> **Document segment**:
•••

Tuberculosis is a disease caused by infection with   Mycobacterium tuberculosis. In the past it was a common disease; in this century it has been if not conquered, at least contained very effectively in the developed world. Now, the advent of HIV threatens to bring this rightfully feared infection back into new prominence.

Tuberculosis is a disease of person-to-person contact. People with active lung infection shed infectious droplets, which are inhaled by close contacts. The disease becomes established first in the lungs. Most infectious patients discharge relatively few organisms, so casual contacts have a low risk of infection. Most transmission of the disease is to household members, schoolmates, or other close contacts. TB is more common in immigrants, in situations where there is crowding and poverty (especially homelessness), or a high risk of HIV infection. HIV infected patients are 100 to 200 times more likely to have TB.

•••

> **Dataset**:
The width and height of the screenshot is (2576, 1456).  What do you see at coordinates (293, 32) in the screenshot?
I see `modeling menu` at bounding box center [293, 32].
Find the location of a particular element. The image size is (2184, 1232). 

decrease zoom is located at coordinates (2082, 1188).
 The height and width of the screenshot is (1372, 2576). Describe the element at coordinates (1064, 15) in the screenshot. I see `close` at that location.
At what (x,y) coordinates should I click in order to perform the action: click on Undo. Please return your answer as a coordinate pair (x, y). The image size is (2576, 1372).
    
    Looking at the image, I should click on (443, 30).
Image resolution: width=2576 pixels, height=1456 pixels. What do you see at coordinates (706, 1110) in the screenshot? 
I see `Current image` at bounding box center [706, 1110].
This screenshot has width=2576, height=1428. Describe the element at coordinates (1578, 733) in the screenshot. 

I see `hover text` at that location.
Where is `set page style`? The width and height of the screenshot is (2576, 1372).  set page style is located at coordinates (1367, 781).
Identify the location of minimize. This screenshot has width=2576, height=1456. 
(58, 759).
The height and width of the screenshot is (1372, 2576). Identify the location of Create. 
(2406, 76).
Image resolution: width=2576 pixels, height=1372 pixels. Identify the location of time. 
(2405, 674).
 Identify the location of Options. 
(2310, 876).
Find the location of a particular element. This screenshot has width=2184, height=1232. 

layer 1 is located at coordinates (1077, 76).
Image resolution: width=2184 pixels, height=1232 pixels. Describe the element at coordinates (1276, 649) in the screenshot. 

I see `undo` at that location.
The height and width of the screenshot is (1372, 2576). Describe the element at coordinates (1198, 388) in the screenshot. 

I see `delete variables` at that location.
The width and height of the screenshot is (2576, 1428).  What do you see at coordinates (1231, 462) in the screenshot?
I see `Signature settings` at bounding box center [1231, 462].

•••

> **Exercise**: Render this sentence from the tuberculosis text in Spanish: "Tuberculosis is a disease of person-to-person contact." Rely only on the tuberculosis text, not on the lines.

> **Response**: La tuberculosis es una enfermedad de contacto de persona a persona.